***** Material provided
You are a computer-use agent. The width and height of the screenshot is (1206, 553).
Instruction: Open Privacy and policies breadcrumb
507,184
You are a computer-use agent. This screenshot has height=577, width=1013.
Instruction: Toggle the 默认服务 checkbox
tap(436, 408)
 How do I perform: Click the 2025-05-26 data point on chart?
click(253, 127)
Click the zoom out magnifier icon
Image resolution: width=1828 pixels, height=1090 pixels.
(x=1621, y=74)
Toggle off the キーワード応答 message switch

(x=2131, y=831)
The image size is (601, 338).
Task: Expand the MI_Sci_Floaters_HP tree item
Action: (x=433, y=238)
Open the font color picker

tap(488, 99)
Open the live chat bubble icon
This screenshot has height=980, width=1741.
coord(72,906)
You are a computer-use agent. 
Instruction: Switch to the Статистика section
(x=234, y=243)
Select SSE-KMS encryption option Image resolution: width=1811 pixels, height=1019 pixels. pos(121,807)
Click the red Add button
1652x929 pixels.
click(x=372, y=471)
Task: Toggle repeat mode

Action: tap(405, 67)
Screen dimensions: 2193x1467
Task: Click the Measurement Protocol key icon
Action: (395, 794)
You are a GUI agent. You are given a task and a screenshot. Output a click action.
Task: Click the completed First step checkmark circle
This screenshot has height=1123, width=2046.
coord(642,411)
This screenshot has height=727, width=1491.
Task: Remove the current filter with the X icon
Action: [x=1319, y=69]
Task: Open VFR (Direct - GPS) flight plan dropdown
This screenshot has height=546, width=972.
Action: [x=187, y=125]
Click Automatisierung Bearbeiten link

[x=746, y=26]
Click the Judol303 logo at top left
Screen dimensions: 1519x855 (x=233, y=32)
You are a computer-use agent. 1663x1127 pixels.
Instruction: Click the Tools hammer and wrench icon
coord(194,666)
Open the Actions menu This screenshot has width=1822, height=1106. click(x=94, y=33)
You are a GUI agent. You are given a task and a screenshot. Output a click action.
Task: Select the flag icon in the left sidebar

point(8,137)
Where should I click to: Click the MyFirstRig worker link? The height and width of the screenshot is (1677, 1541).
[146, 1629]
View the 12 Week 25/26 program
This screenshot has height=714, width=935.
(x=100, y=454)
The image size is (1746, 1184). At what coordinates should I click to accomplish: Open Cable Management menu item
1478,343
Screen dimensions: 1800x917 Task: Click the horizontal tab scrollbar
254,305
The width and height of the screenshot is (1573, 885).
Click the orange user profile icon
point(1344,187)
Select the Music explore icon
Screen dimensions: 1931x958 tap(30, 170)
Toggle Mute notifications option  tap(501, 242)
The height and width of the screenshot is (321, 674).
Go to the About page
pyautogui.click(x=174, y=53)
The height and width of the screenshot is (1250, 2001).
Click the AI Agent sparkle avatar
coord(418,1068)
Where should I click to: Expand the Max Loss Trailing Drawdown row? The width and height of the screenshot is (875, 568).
**********
Exactly reproduce every line of the data above.

You are a computer-use agent. The width and height of the screenshot is (1206, 553).
Instruction: Open Privacy and policies breadcrumb
507,184
You are a computer-use agent. This screenshot has height=577, width=1013.
Instruction: Toggle the 默认服务 checkbox
tap(436, 408)
 How do I perform: Click the 2025-05-26 data point on chart?
click(253, 127)
Click the zoom out magnifier icon
Image resolution: width=1828 pixels, height=1090 pixels.
(x=1621, y=74)
Toggle off the キーワード応答 message switch

(x=2131, y=831)
The image size is (601, 338).
Task: Expand the MI_Sci_Floaters_HP tree item
Action: (x=433, y=238)
Open the font color picker

tap(488, 99)
Open the live chat bubble icon
This screenshot has height=980, width=1741.
coord(72,906)
You are a computer-use agent. 
Instruction: Switch to the Статистика section
(x=234, y=243)
Select SSE-KMS encryption option Image resolution: width=1811 pixels, height=1019 pixels. pos(121,807)
Click the red Add button
1652x929 pixels.
click(x=372, y=471)
Task: Toggle repeat mode

Action: tap(405, 67)
Screen dimensions: 2193x1467
Task: Click the Measurement Protocol key icon
Action: (395, 794)
You are a GUI agent. You are given a task and a screenshot. Output a click action.
Task: Click the completed First step checkmark circle
This screenshot has height=1123, width=2046.
coord(642,411)
This screenshot has height=727, width=1491.
Task: Remove the current filter with the X icon
Action: [x=1319, y=69]
Task: Open VFR (Direct - GPS) flight plan dropdown
This screenshot has height=546, width=972.
Action: [x=187, y=125]
Click Automatisierung Bearbeiten link

[x=746, y=26]
Click the Judol303 logo at top left
Screen dimensions: 1519x855 (x=233, y=32)
You are a computer-use agent. 1663x1127 pixels.
Instruction: Click the Tools hammer and wrench icon
coord(194,666)
Open the Actions menu This screenshot has width=1822, height=1106. click(x=94, y=33)
You are a GUI agent. You are given a task and a screenshot. Output a click action.
Task: Select the flag icon in the left sidebar

point(8,137)
Where should I click to: Click the MyFirstRig worker link? The height and width of the screenshot is (1677, 1541).
[146, 1629]
View the 12 Week 25/26 program
This screenshot has height=714, width=935.
(x=100, y=454)
The image size is (1746, 1184). At what coordinates should I click to accomplish: Open Cable Management menu item
1478,343
Screen dimensions: 1800x917 Task: Click the horizontal tab scrollbar
254,305
The width and height of the screenshot is (1573, 885).
Click the orange user profile icon
point(1344,187)
Select the Music explore icon
Screen dimensions: 1931x958 tap(30, 170)
Toggle Mute notifications option  tap(501, 242)
The height and width of the screenshot is (321, 674).
Go to the About page
pyautogui.click(x=174, y=53)
The height and width of the screenshot is (1250, 2001).
Click the AI Agent sparkle avatar
coord(418,1068)
Where should I click to: Expand the Max Loss Trailing Drawdown row? The width and height of the screenshot is (875, 568).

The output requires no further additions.